:: Estratto da leggere ::

Resta il problema della extraterritorialità: gli statunitensi esigono che quello all’interno del muro di cinta venga considerato suolo americano, con leggi americane e militari americani a farle rispettare. Gli italiani replicano che l’extraterritorialità vale solo per le basi costruite nell’immediato Dopoguerra, ora la Costituzione lo vieta. Ma non serve. A Vicenza, fa notare Washington, c’era il comando Setaf per l’Europa meridionale. Basta estendere all’Africom la continuità giuridica della vecchia base. E con Gianni Letta si arriva all’aut aut: se non volete l’Africa Command ci sono altri Paesi pronti a ospitarlo. Il sottosegretario alla Presidenza del Consiglio accetta. Ancora una volta senza contropartita.
LE ALTRE BASI
Stessa richiesta qualche centinaio di chilometri più a sud. A Gricignano d’Aversa, provincia di Caserta, è stata costruita una caserma da mezzo miliardo di dollari per il personale della Sesta Flotta. Le autorità americane anche in questo caso pretendono l’extraterritorialità. Ma stavolta la base è ex novo e la Costituzione non può essere aggirata. Tuttavia, rivelano i cable di WikiLeaks, il ministro La Russa suggerisce la soluzione: un patto bilaterale che garantisca completa autonomia ai militari americani in fatto di sicurezza e vigilanza. In sostanza: niente carabinieri tra i piedi.

:::

:: Compiti da svolgere ::
1. Riporta il passo del brano sulle basi americane da "LE ALTRE BASI" fino a "tra i piedi." compreso.
2. Secondo il brano sulle basi americane, in quale località è stata costruita la caserma per il personale della Sesta Flotta?
3. Scrivi il seguito del brano sulle basi americane, riprendendo dopo la sua ultima frase.

:: Elenco riportato ::

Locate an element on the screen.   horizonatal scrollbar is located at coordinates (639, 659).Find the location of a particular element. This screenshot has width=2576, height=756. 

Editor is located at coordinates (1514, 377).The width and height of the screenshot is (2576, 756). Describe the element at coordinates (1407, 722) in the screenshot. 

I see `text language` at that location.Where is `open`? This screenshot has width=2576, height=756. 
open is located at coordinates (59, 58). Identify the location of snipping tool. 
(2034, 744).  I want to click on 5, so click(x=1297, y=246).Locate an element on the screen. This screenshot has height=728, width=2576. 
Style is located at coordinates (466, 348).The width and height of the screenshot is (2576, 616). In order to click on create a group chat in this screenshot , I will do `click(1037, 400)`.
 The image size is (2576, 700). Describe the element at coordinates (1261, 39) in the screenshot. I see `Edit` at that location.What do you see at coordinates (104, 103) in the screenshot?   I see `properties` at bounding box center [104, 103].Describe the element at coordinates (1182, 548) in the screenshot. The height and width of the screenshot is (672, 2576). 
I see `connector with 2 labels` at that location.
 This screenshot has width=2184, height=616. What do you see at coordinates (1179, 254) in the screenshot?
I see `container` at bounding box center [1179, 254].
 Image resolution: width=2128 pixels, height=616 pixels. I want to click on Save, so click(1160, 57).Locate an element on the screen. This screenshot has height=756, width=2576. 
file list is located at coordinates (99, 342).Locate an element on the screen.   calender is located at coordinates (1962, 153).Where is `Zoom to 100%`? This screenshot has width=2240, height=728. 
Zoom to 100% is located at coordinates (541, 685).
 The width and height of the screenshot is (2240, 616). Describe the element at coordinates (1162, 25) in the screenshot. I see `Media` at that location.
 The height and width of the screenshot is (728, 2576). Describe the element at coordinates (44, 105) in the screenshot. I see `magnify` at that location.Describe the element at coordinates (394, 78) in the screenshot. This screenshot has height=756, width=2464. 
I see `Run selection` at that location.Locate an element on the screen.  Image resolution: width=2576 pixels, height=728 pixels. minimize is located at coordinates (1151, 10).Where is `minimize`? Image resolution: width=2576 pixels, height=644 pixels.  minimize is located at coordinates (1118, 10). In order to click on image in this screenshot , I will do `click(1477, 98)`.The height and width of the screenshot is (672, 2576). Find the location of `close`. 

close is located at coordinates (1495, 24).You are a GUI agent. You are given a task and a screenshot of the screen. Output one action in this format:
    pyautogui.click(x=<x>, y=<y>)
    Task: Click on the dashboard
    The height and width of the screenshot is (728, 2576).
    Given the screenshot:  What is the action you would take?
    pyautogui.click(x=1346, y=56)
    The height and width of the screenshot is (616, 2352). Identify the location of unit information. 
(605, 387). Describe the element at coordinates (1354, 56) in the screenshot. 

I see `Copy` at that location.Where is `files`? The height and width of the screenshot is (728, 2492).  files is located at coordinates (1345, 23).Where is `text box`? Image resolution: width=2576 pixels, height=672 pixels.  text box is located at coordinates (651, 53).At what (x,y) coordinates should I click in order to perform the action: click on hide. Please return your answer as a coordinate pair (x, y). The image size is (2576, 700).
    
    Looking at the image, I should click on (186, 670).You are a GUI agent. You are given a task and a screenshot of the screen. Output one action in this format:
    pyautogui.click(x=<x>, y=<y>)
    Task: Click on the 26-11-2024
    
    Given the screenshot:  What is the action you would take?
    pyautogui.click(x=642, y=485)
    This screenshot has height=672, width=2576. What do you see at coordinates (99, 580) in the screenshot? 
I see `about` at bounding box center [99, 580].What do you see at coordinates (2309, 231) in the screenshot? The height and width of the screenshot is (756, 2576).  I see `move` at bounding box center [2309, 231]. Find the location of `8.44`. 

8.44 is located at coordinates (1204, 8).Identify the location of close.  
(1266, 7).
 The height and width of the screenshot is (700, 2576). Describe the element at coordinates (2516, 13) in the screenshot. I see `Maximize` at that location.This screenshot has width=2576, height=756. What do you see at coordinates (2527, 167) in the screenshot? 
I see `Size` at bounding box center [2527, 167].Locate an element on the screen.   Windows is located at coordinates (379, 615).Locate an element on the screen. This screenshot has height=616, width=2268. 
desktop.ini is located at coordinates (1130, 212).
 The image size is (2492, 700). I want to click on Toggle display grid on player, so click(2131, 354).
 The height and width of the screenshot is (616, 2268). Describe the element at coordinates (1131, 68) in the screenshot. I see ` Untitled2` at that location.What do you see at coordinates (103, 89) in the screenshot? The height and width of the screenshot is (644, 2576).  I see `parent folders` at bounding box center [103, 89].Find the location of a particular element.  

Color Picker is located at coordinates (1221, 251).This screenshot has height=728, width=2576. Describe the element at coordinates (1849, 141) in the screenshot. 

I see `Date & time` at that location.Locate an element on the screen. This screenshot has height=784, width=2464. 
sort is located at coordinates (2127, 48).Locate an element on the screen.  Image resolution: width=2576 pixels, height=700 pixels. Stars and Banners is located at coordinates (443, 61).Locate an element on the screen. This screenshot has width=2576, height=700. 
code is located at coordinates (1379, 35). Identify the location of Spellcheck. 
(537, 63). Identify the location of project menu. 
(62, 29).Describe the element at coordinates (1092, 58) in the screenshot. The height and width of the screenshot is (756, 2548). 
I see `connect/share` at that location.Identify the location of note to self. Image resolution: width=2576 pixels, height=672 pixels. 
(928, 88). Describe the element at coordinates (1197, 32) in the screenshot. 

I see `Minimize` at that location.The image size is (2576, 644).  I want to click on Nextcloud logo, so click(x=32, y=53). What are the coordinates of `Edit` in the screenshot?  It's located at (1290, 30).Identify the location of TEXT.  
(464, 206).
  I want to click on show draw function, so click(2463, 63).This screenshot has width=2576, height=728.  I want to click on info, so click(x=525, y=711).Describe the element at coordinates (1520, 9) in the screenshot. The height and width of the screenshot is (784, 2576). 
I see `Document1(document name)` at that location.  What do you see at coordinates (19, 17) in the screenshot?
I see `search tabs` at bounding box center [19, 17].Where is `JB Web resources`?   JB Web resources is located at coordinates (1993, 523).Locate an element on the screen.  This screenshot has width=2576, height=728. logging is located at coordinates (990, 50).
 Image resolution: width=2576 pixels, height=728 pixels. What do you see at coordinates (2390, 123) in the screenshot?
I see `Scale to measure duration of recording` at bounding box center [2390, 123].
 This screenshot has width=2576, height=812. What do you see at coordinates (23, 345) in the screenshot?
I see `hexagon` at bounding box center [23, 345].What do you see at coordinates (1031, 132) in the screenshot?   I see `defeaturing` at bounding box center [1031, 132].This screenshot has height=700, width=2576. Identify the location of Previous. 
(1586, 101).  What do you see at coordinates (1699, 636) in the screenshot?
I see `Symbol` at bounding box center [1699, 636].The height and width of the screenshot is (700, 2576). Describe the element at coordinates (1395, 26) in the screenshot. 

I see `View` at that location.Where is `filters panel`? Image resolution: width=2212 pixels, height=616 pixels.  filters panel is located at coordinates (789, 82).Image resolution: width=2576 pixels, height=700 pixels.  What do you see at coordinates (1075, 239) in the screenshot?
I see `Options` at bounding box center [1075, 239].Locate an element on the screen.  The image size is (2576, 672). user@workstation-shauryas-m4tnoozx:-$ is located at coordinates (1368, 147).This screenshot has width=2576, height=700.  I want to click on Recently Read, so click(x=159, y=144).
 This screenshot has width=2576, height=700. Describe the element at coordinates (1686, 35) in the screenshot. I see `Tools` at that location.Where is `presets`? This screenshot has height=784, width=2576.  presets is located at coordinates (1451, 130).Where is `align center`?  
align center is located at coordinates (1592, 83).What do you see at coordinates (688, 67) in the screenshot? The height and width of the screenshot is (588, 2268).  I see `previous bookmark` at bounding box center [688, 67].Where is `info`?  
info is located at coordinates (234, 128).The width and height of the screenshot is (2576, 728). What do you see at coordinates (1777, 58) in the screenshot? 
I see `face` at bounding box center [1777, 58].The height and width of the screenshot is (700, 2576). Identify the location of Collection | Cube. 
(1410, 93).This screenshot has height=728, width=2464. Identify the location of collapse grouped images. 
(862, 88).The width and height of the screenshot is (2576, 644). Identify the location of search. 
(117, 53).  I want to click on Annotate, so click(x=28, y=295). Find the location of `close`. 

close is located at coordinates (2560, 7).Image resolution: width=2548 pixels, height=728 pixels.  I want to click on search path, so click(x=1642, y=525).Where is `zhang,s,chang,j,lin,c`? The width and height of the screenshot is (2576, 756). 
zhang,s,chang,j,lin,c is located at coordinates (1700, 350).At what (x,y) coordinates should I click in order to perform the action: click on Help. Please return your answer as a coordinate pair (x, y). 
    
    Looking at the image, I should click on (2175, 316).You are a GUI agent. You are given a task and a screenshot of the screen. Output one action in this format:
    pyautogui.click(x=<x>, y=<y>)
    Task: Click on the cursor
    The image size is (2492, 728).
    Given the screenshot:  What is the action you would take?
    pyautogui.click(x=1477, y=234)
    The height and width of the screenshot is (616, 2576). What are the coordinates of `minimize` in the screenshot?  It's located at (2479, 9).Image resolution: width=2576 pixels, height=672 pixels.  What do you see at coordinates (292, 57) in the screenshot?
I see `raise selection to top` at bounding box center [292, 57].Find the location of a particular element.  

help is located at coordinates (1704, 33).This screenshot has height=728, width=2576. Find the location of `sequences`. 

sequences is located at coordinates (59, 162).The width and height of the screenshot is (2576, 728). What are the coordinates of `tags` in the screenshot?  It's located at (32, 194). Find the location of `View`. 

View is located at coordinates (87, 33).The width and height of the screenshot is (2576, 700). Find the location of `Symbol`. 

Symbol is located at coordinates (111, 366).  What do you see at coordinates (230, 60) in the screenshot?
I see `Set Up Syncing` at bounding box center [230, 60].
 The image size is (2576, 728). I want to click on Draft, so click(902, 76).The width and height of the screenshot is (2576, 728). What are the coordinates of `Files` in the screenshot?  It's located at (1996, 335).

:::

:: Soluzioni ::
1.
LE ALTRE BASI
Stessa richiesta qualche centinaio di chilometri più a sud. A Gricignano d’Aversa, provincia di Caserta, è stata costruita una caserma da mezzo miliardo di dollari per il personale della Sesta Flotta. Le autorità americane anche in questo caso pretendono l’extraterritorialità. Ma stavolta la base è ex novo e la Costituzione non può essere aggirata. Tuttavia, rivelano i cable di WikiLeaks, il ministro La Russa suggerisce la soluzione: un patto bilaterale che garantisca completa autonomia ai militari americani in fatto di sicurezza e vigilanza. In sostanza: niente carabinieri tra i piedi.

2. A Gricignano d'Aversa, in provincia di Caserta.

3.
Un altro successo gli americani lo incassano a Sigonella. Nell’aeroporto militare siciliano gli Usa dislocano i Global Hawk, ricognitori teleguidati che possono spiare oltre le linee nemiche. Il via libera era stato dato dal governo Prodi, ma per gli Usa è importante chi concretizza. E anche questa volta è Silvio Berlusconi a portare a termine l’operazione.
Più complessa la situazione a Niscemi. A pochi chilometri dalla cittadina in provincia di Caltanissetta dovrebbe sorgere la mega-antenna del Muos (Mobile User Objective System), perno di un sistema di comunicazioni capace di raggiungere i contingenti Usa in qualsiasi parte del mondo si trovino ad operare. Ma la popolazione è contraria e nonostante le sollecitazioni di Robert Gates (“garantiamo che l’antenna non provocherà danni alla salute”) Letta e La Russa non riescono a superare le resistenze dei siciliani.
A Camp Darby, considerato il più grande deposito di munizioni dell’esercito Usa al di fuori del territorio statunitense, c’è un’altra questione da risolvere: nella santabarbara vicino Pisa sono stoccate anche le terribili cluster bomb, al centro di polemiche in tutto il mondo perché trasformano i terreni su cui cadono in campi minati pericolosissimi per le popolazioni civili. Le autorità americane chiedono a Gianni Letta se questo è un problema. Ma il sottosegretario rassicura: noi non interverremo. E infatti, pur avendo aderito nel 2008 al trattato che mette al bando le cluster bomb, il Parlamento italiano non lo ha ancora ratificato.